## START
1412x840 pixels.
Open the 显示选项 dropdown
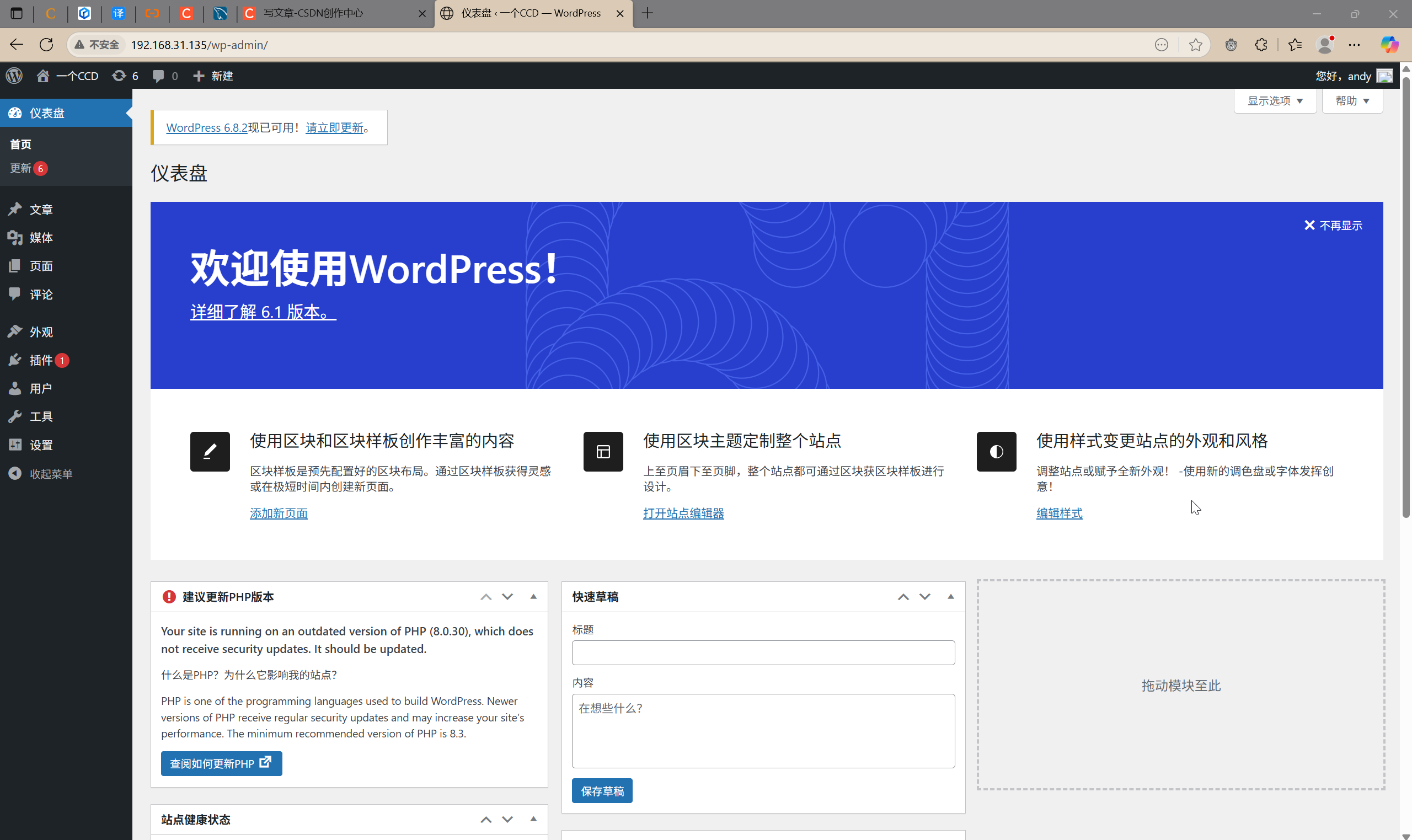click(1274, 101)
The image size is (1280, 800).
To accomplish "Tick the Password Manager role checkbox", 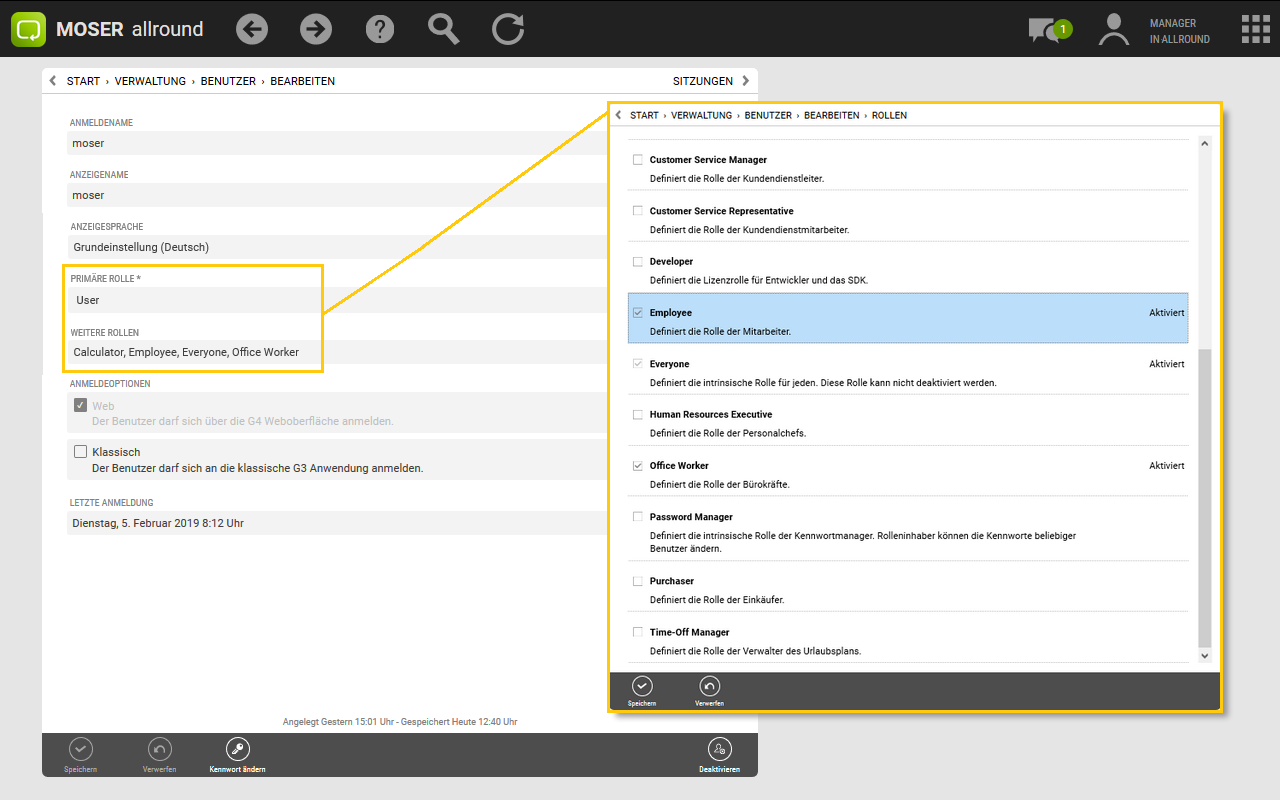I will pos(637,517).
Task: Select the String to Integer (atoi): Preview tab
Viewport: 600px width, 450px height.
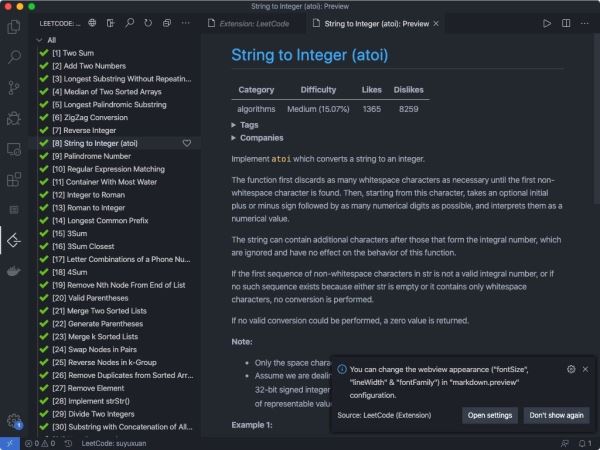Action: [376, 24]
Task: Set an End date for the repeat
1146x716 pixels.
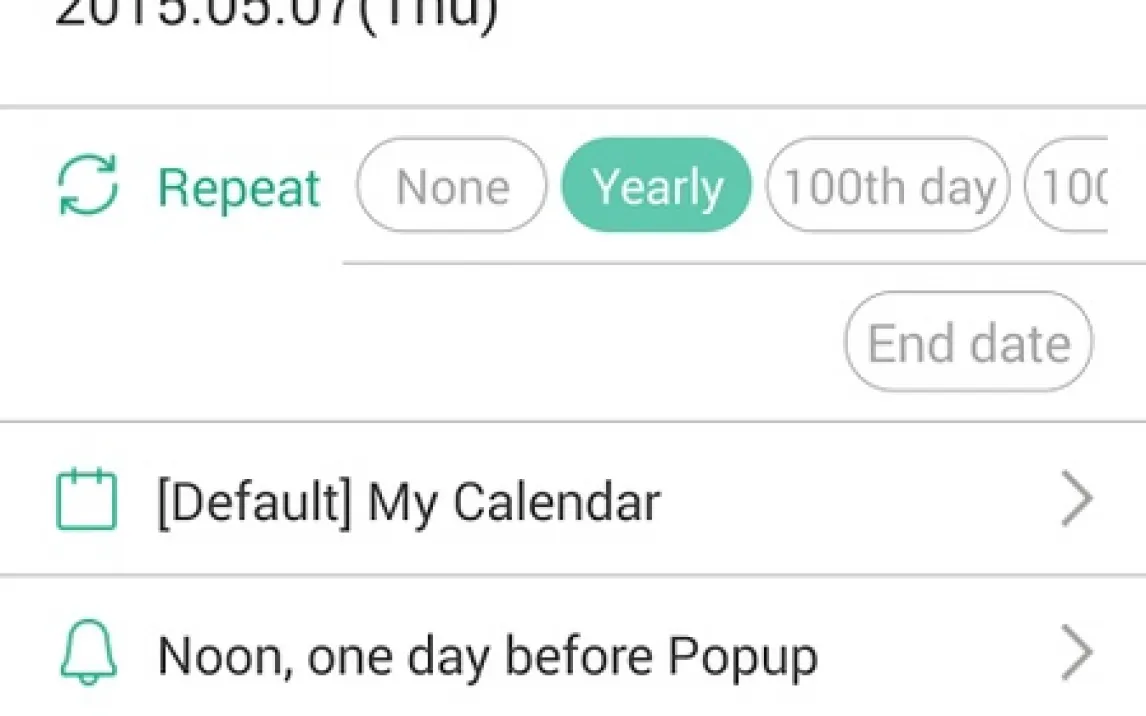Action: [968, 343]
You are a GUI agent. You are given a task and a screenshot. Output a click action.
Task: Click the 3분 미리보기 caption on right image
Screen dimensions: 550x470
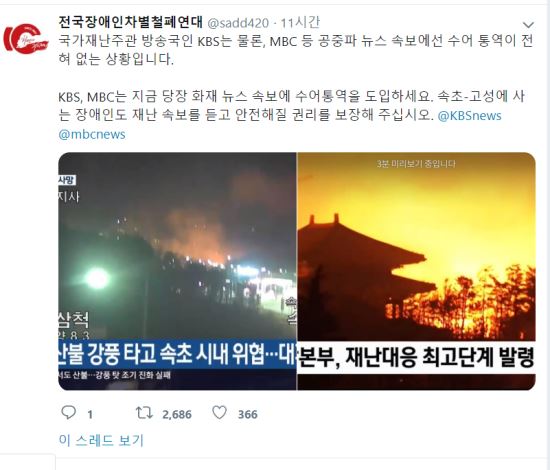click(x=416, y=164)
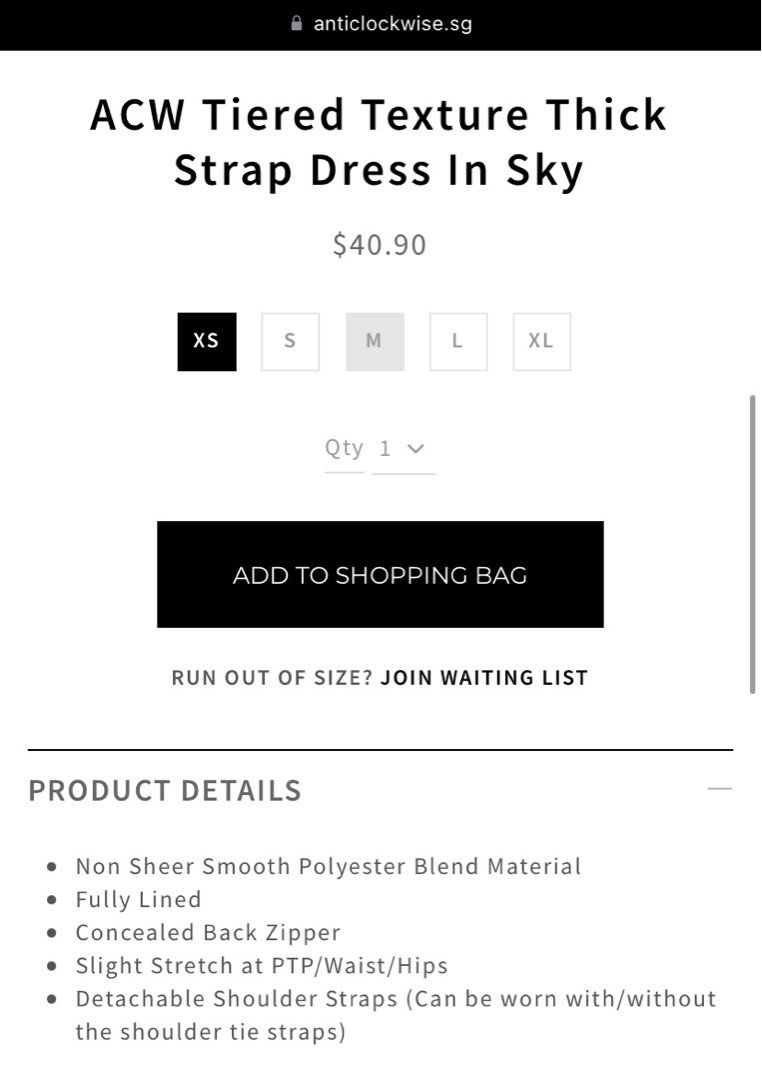Screen dimensions: 762x1080
Task: Click the Fully Lined bullet item
Action: click(x=139, y=899)
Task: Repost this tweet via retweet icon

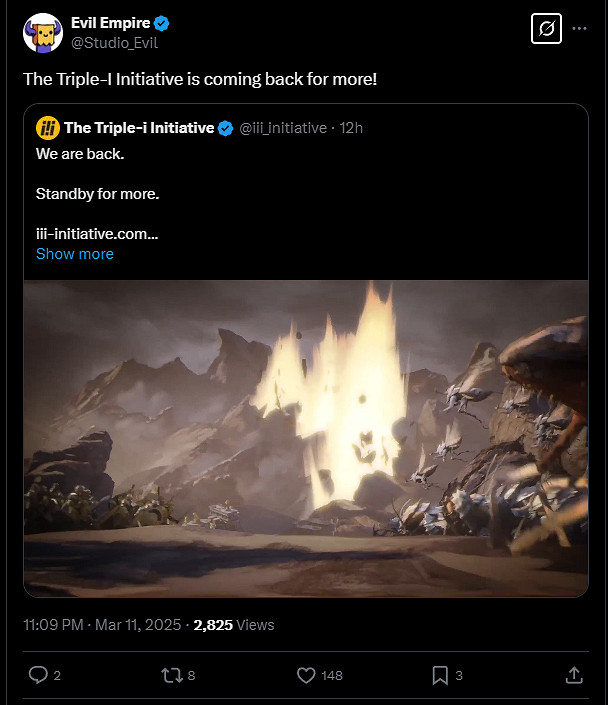Action: 172,675
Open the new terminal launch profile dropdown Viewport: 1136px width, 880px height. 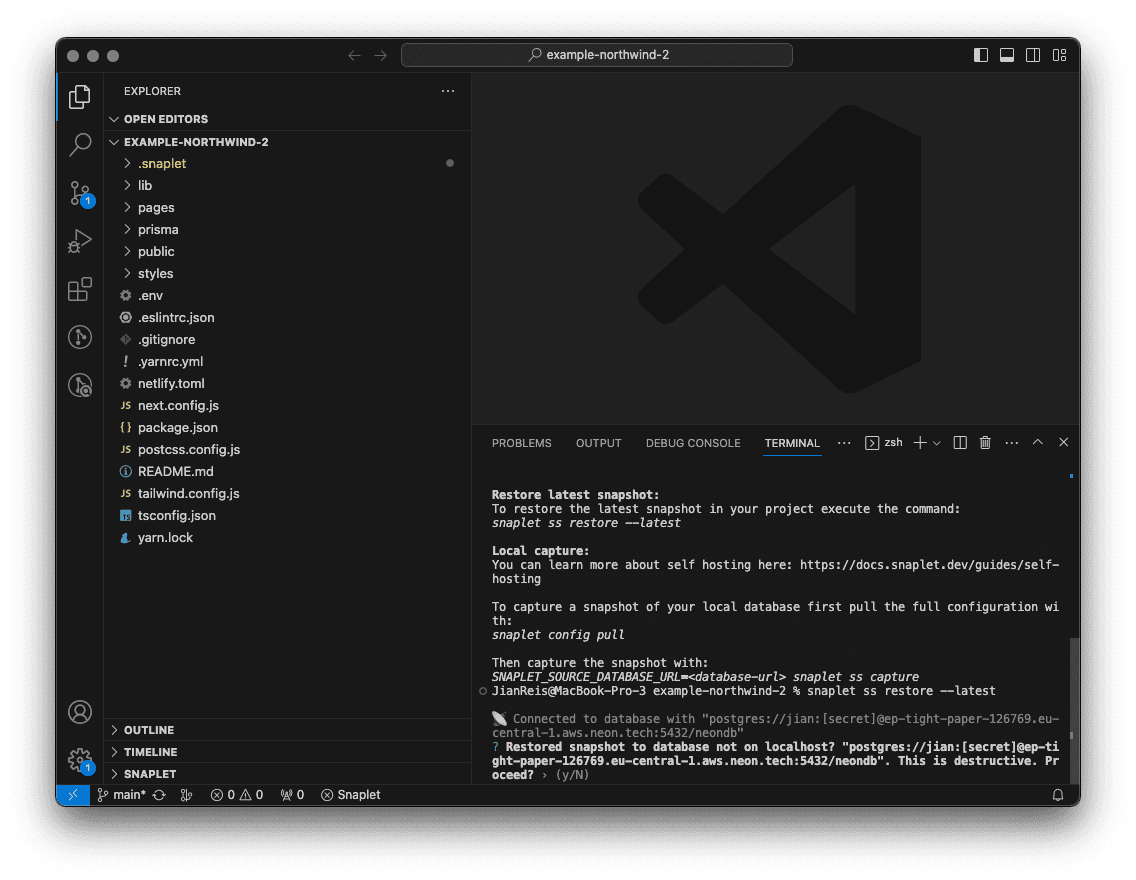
## END
--- Instruction ---
Please output as a Markdown table with the columns "No." and "Line" the rows starting with the line that contains "Task: Select the" and going on through the line that contains "Action: [968, 343]", one numbered line per table row, skipping blank lines. Leave the pictures out of the answer.

--- Full solution ---
| No. | Line |
|---|---|
| 1 | Task: Select the String to Integer (atoi): Preview tab |
| 2 | Viewport: 600px width, 450px height. |
| 3 | Action: [376, 24] |
| 4 | Task: Set an End date for the repeat |
| 5 | 1146x716 pixels. |
| 6 | Action: [968, 343] |